Staff at Midlands news group to ballot for action over pay, potential job losses and working practices

  • 06 Jul 2020

The editorial staff at Bullivant Media Limited have unanimously voted to ballot for strike action and action short of strike action.

Journalists at a Midlands weekly newspaper and website group are balloting over pay, potential job losses and working practices.

The editorial staff at Bullivant Media Limited have unanimously voted to ballot for strike action and action short of strike action. The dispute concerns pay after unauthorised deductions in salaries over three months, potential compulsory redundancies in the coming months, divisive working practices and and use of flawed performance data.

All working staff across departments were hit with unannounced huge shortfalls in pay for March, April and May, when they might otherwise have been furloughed with 80 per cent of their wages paid by the government.

Many of the journalists earn salaries close to statutory minimum wage levels, and were left out of pocket by tens of thousands of pounds combined.

The company, established in the 1980s, runs weekly free newspapers and websites the Coventry Observer, Leamington Observer, Rugby Observer, Stratford Observer, Solihull Observer, Redditch Standard, Bromsgrove Standard, Worcester Observer and Evesham Observer.

Following complaints from the union, they were finally paid what they were owed last week (1 July), but future salary payments remain uncertain. Chapel members say the company has not implemented across-the-board pay rises for over a decade.

The situation follows declining revenues since the coronavirus outbreak and nationwide wrangling over short-term government advertising revenues for local news outlets including Bullivant Media Limited. The government subsidies are set to expire.

Its latest accounts, filed in April for the year up to January 2019, revealed net liabilities of around £390,000. The unaudited accounts contain a director's report which stated the company's intentions to establish a break-even position during the coronavirus pandemic, but failed to mention its difficulties in paying staff.

Half of the chapel's membership last month joined in NUJ-backed pre-tribunal action involving early conciliation for the recovery of salary shortfalls. It did not include the furloughed members who have been paid 80 per cent of their salaries by the government's Coronavirus Job Retention Scheme. The scheme tapers off from next month and expires at the end of October.

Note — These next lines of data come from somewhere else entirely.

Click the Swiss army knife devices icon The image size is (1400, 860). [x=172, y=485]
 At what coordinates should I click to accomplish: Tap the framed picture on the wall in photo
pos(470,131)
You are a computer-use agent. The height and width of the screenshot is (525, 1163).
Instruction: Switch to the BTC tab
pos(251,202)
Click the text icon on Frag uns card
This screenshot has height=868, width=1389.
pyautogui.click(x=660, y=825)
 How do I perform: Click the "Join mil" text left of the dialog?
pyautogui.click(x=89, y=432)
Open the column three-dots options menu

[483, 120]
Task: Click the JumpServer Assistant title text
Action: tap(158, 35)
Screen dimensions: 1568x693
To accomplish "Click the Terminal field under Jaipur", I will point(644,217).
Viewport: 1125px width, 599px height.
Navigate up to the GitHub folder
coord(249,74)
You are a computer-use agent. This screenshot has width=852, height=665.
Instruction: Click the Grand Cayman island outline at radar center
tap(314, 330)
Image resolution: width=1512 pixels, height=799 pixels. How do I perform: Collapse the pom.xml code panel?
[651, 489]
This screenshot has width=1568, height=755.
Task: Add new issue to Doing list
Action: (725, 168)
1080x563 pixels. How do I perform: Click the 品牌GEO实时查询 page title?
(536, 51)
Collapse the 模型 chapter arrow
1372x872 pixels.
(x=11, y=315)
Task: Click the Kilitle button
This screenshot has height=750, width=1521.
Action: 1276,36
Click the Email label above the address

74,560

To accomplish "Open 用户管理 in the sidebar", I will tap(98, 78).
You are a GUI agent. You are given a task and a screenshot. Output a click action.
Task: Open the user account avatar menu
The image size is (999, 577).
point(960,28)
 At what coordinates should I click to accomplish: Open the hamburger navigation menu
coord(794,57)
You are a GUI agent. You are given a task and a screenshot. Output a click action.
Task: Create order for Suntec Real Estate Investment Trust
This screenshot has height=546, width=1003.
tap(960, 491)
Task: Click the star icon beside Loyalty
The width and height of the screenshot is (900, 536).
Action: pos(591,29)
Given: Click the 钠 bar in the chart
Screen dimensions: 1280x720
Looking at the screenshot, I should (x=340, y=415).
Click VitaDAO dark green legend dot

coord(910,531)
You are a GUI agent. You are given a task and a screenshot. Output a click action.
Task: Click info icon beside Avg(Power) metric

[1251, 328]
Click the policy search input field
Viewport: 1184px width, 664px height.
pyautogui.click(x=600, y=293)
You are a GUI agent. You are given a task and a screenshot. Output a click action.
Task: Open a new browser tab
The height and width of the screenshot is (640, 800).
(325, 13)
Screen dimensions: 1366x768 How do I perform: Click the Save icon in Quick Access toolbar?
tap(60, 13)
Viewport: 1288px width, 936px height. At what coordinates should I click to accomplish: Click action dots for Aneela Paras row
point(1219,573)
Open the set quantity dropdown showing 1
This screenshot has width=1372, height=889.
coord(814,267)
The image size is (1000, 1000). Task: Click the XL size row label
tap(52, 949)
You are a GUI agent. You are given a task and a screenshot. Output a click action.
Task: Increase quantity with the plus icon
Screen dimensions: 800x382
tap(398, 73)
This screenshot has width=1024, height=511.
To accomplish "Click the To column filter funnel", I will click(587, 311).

The Bullivant Media Limited NUJ chapel said:

"Working non-furloughed staff, many already on the breadline, had to consider going to foodbanks after getting to the end of each month of working hard in good faith, only to discover no salary in their bank accounts, or 70 per cent and 50 per cent unauthorised deductions.
"We understand the impact of the coronavirus pandemic on businesses and the media industry. But those working staff who were told they would not be furloughed have been consistently left in the dark and out of pocket.
"There has been no attempt to find agreement on pay and working practices and little goodwill from the company. The company's response to the Covid-19 crisis has been to demand more output from staff in an attempt to address its cash flow issues and deficits.
"Working staff have gone without annual leave and there are health and safety concerns with a skeleton staff being pushed beyond the limits. Also at dispute are incursions without agreement by non-editorial staff into editorial roles, despite journalists' track-record of growing digital audiences by working as teams.
"We continue to invite the company to respond to our reasonable demands for fair pay and working practices and strike action would be a last resort."

Chris Morley, Northern & Midlands senior organiser, said:

"Our members at Bullivant Media have had to contend with an enormously stressful and difficult period since the lockdown started which has been made considerably worse by an employer that has failed to deal with them in a straightforward manner.
"We are clear that management have to meet their obligations in full and move quickly to remove the uncertainties and barriers to journalists doing their important and professional jobs for local communities. There is no excuse for not communicating clearly with our members and resolving the issues in dispute."

Chairman Chris Bullivant Senior, whose son is now managing director, emerged from a previous administration of Birmingham Press in 2010 which left some creditors and journalists recovering just 2p in the pound.